# Preliminaries

### Install prerequisites
This is necessary for Google Colab.

In [None]:
# python packages
!pip install -q GitPython MyCapytain
!pip install -q git+https://github.com/cwf2/dices-client

# language models
!pip install -q https://huggingface.co/latincy/la_core_web_lg/resolve/1973a08557127e1d306ab70239bfb73f560a8cb4/la_core_web_lg-any-py3-none-any.whl
!pip install -q https://huggingface.co/chcaa/grc_odycy_joint_trf/resolve/main/grc_odycy_joint_trf-any-py3-none-any.whl


### Import statements

In [None]:
# utils
import os
import re
import json
import git
import requests

# DICES packages
from dicesapi import DicesAPI, SpeechGroup
from dicesapi.text import CtsAPI, spacy_load
import dicesapi.text

# for working with local CTS repositories
from MyCapytain.resolvers.cts.local import CtsCapitainsLocalResolver
from MyCapytain.resources.prototypes.metadata import UnknownCollection

# for analysis
import pandas as pd

# verbose output
DEBUG = False

### Download data files

Also necessary for Colab

In [None]:
if not os.path.exists("data"):
    os.mkdir("data")
for filename in ["changed_loci.txt", "supp_mother_speeches.txt"]:
    path = os.path.join('data', filename)
    if not os.path.exists(path):
        res = requests.get(f'https://raw.githubusercontent.com/cwf2/dices-mta/main/data/{filename}')
        with open(path, 'wb') as f:
            f.write(res.content)

### Set up local text repositories

Here we clone Christopher's fork of the Perseus Greek and Latin texts, so that we can use a local CTS resolver instead of querying the Perseus server.

In [None]:
repo_names = ['canonical-greekLit', 'canonical-latinLit']

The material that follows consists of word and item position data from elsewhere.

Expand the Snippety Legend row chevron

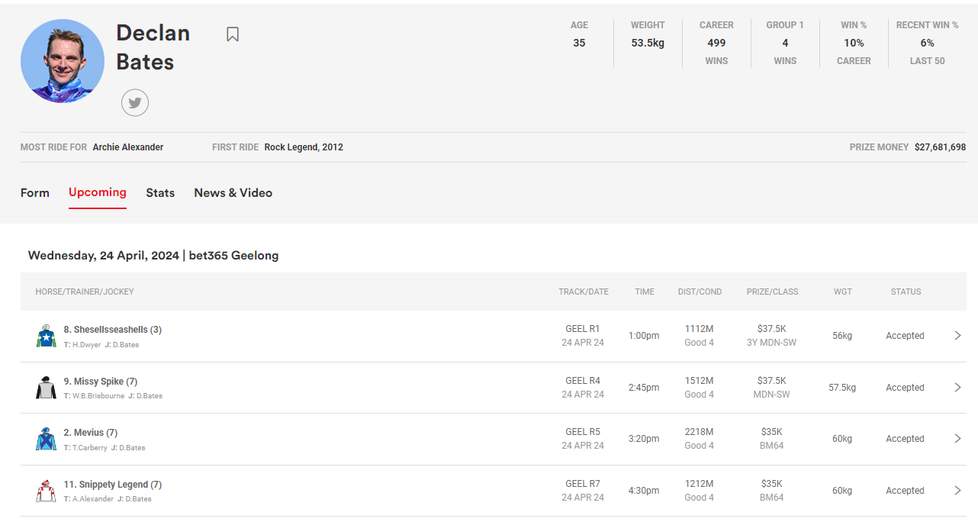pyautogui.click(x=957, y=491)
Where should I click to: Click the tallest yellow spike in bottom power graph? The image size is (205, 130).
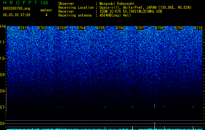[155, 126]
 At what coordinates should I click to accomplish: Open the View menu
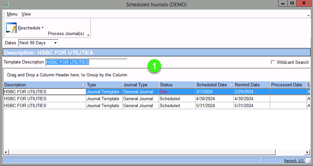[x=26, y=14]
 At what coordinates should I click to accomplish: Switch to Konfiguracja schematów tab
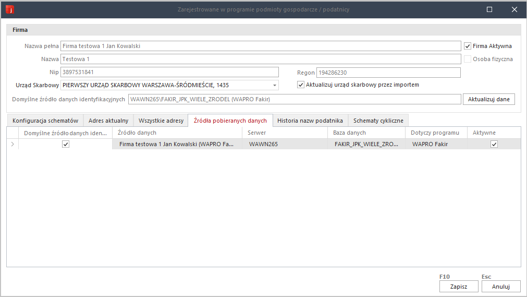tap(45, 121)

print('Checking for local text repositories...')

for repo in repo_names:
    local_dir = os.path.join('data', repo)
    remote_url = f'https://github.com/cwf2/{repo}.git'

    if os.path.exists(local_dir):
        print(f' - {local_dir} exists!')
    else:
        print(f' - retrieving {remote_url}')
        git.Repo.clone_from(remote_url, local_dir)

### Connection to DICES

In [None]:
api = DicesAPI(
    logfile = 'dices.log',
    logdetail = 0,
)

### Set up local CTS connection

This is the CTS API, allowing us to retrieve texts by URN. In this example, we not only instantiate a default CTS API, but we also create a local resolver that can serve texts from the local repositories we downloaded in the first cell.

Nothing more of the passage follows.